Artículo de Cándido Martinez en Gallos Dominicanos

 

En esta ocasión no traigo las acostumbradas historias de gallos famosos. Porque me interesa tratar un tema que siempre me ha preocupado como gallero aficionado, desde que estoy activamente ligado al fascinante deporte del pico y las espuelas. En un artículo que publicamos con el titulo de "Algo para ser gallero".

 

 

CAMARTA (CANDIDO MARTINEZ).


TRABA TEJEDA SPORT. 06/18/2007

Decía en ese entonces, que desde que desde temprana edad mi padre, ya fallecido me llevaba a la gallera municipal en mi ciudad natal La Romana. Allí comencé a observar quienes se preocupaban por la salud, vida y belleza del gallo antes y después de la pelea; y quienes no mostraban ningún interés por la suerte de esos gladiadores emplumados. Algo que me llama fuertemente la atención, es ver cuando un gallero sale corriendo en busca de un pedazo de hielo, para ponérselo a su gallo porque termino con éxito su pelea, pero le dieron un bolsón; o cuando su ejemplar le dieron una herida en la cara y este gallero le chupa la sangre para tratar de detenerle la hemorragia.

 

Esas son acciones del gallero que siente el gallo por el gallo mismo no por las heridas que pueda ocasionarle al contrario para echarse un par de pesos en los bolsillos. El gallero de verdad, el gallero a carta cabal, gane o pierda su ejemplar siempre tiene una explicación para justificar la derrota; o el triunfo, porque como bien dice Don Jose M. Pichardo en su obra "GALLOS Y GALLEROS" citamos... e

L gallero como el poeta, nace y no se hace. Por el contrario el jugador no tiene explicación alguna, solamente se limita a decir, ese es un manilo viejo, un flaco, sin nunca en su vida ponerle la manos al gallero, pero el gallero que considera a su ejemplar como parte de la familia, no piensa asi. Por eso estamos de acuerdo co Don Adriano Rodríguez, cuando dice en su libro " "EL GALLO DE PELEA", citamos:... para el amante de peleas de gallos, este no es un animal cualquiera, sino una entidad con quien uno se ha identificado, del mismo modo que el perro se identifica con su amo.

 

El gallero por lo regular nada mas juega dinero a sus gallos, las demás peleas se limita a observarlas, porque en realidad no es muy jugador, aunque pueda aparecer sus excepciones. El jugador de gallos, las juega todas. Para camarta resulta bastante difícil participar activamente en las jugadas de gallos, porque no es muy jugador, aunque disfruta tanto una pelea de gallos como un simple tope de dos pollos.

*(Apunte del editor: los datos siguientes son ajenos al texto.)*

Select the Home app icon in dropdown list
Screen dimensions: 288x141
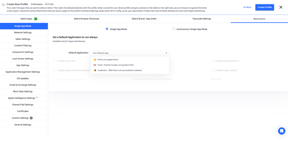point(95,59)
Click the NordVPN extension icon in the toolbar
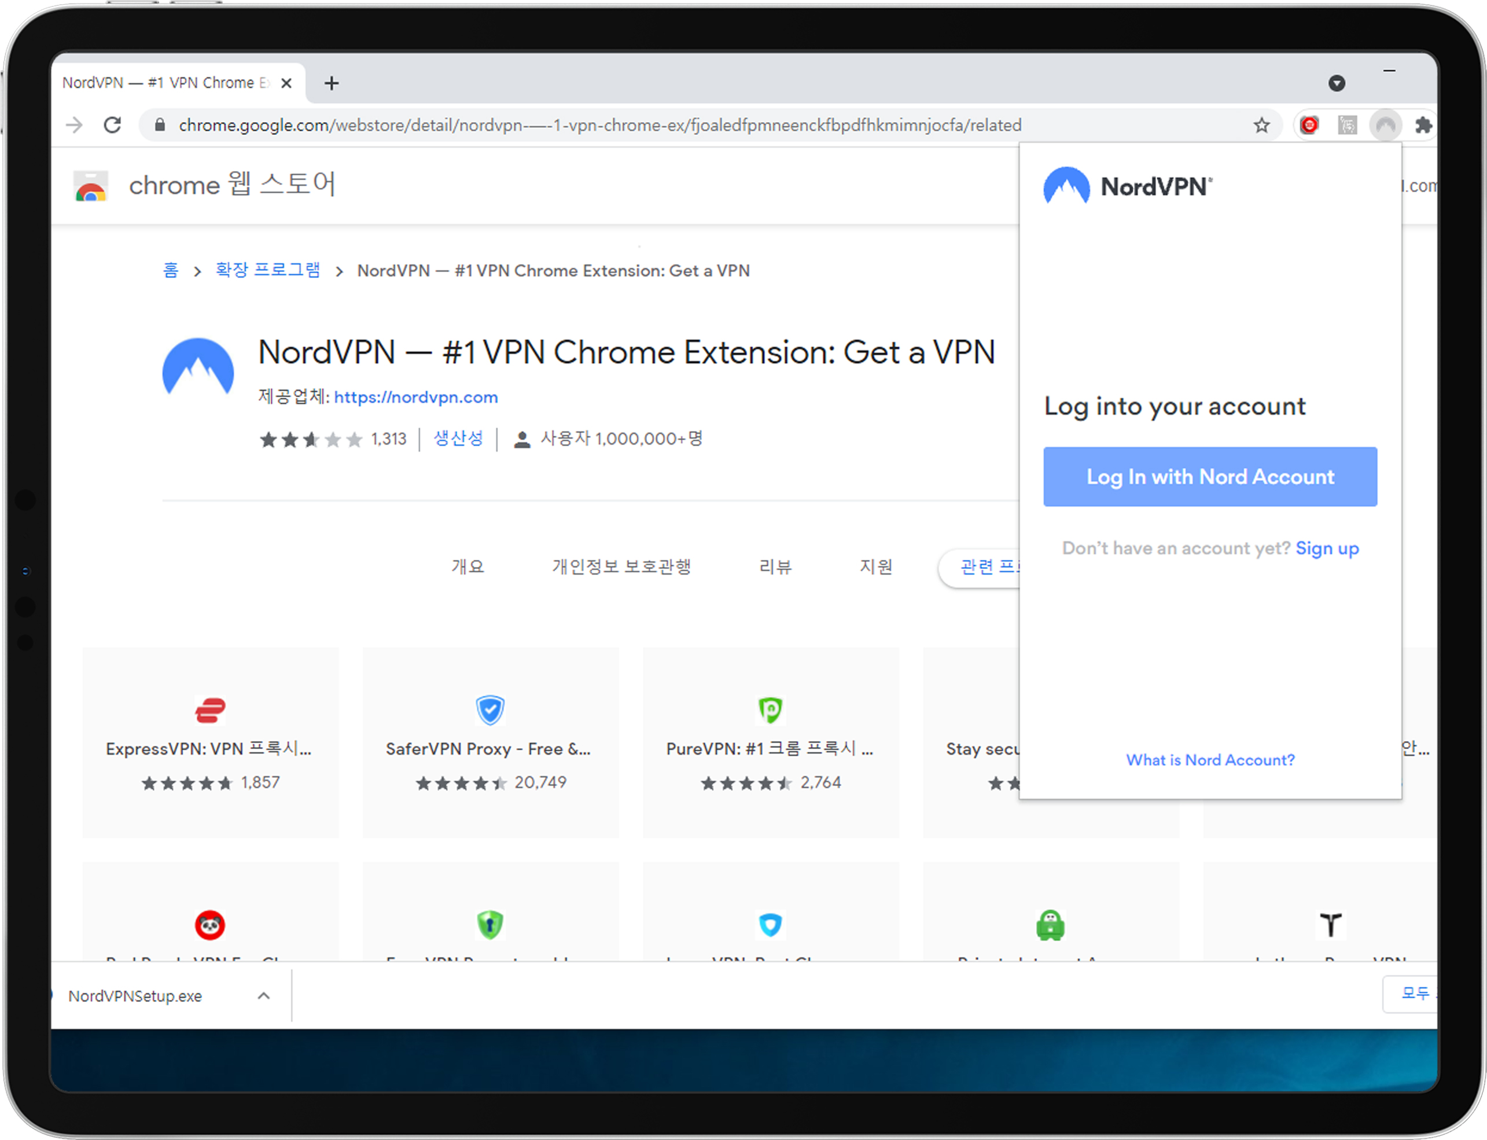This screenshot has width=1487, height=1140. (1385, 126)
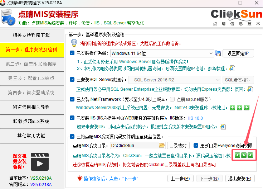263x189 pixels.
Task: Toggle the 已安装操作系统 checkbox
Action: (72, 53)
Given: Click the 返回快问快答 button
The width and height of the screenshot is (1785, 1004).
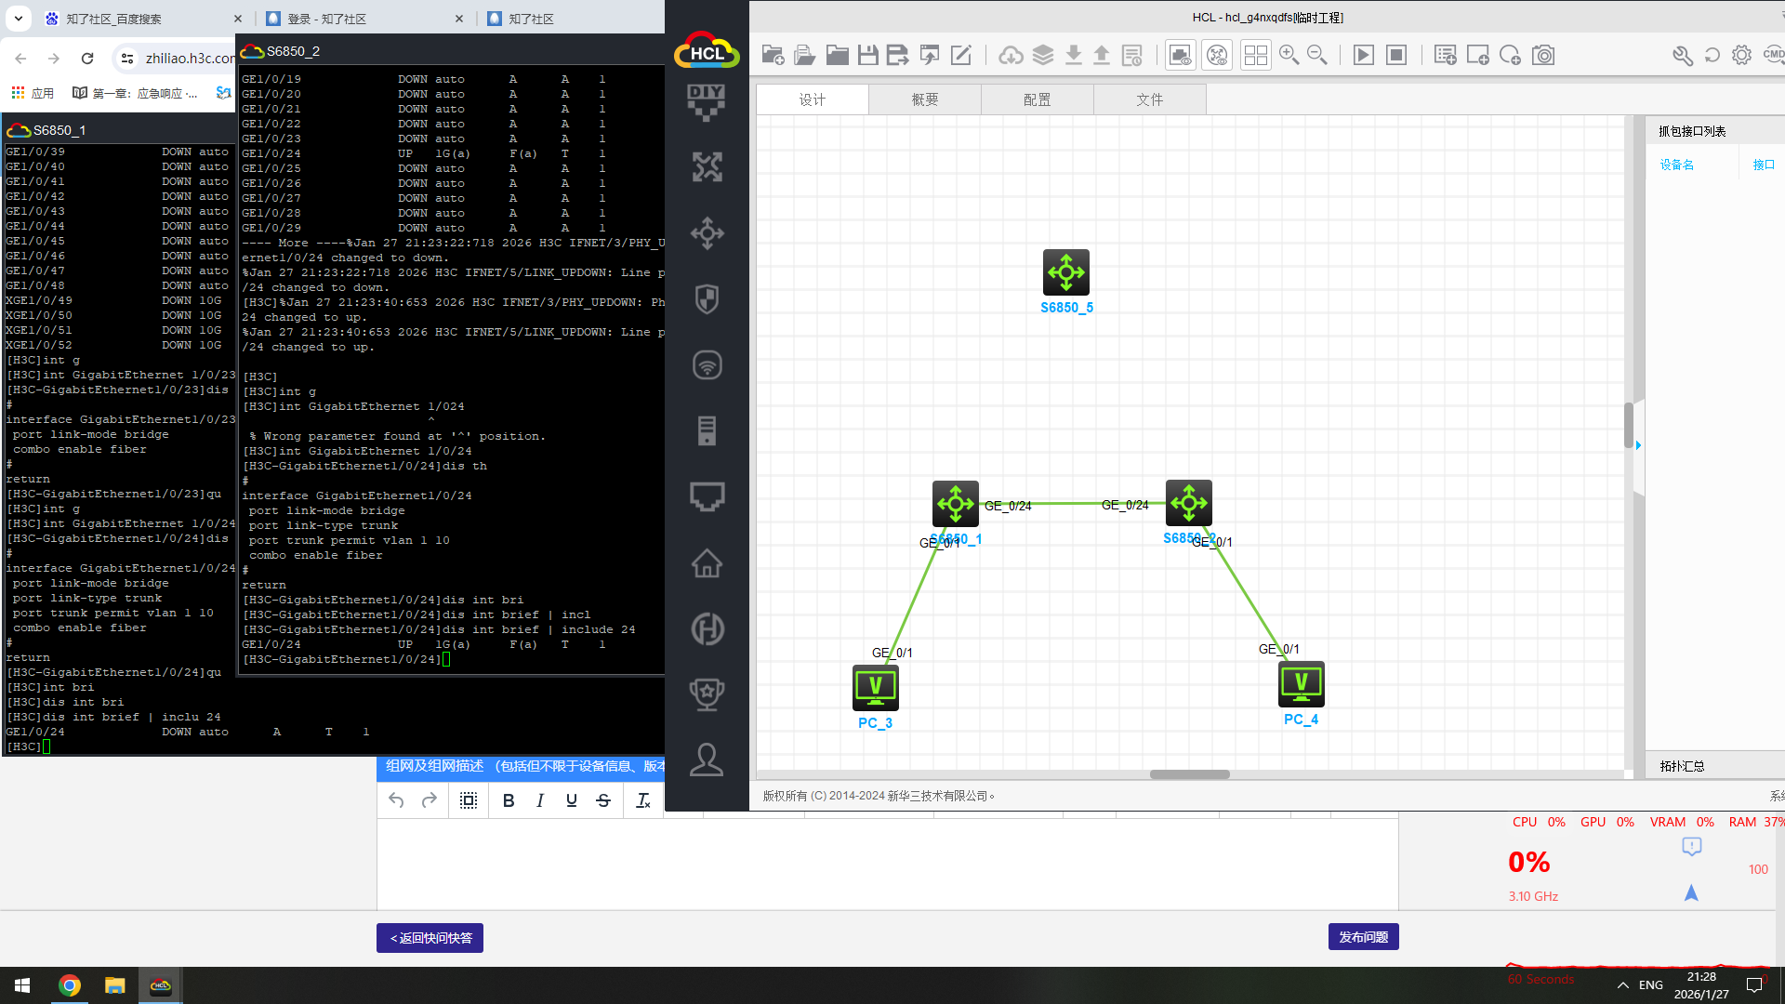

Otras cosas que caracteriza a un gallero genuino es el peso de su palabra, este honra "La palabra del gallero" porque cuando sierra una jugada, si gano, y si perdió paga con una sonrisa. No es muy dado a establecer discusiones en los redondeles que visita, otra cualidad muy buena que adornan al gallero.


El gallero a nadie le insinúa que juegue su dinero, mientras el jugador presiona y muchas veces le saca en cara al gallero diciéndole "tu eres un alita corta, tu no juegas nada". Esto no debe suceder porque el gallero debe protegerse y respetarse, hay que tener cuidado con este asunto. muchos galleros auténticos se han retirado de los redondeles por esta mala practica, hacemos la observación para ver si logramos que estos galleros tradicionales retornen a sus clubes preferidos.


En Cuba; por ejemplo, se hacen eventos por dos días, y se echan hasta ochenta peleas de gallos y no se juega un centavo, porque son criadores y lo que hacen es una prueba de sangre.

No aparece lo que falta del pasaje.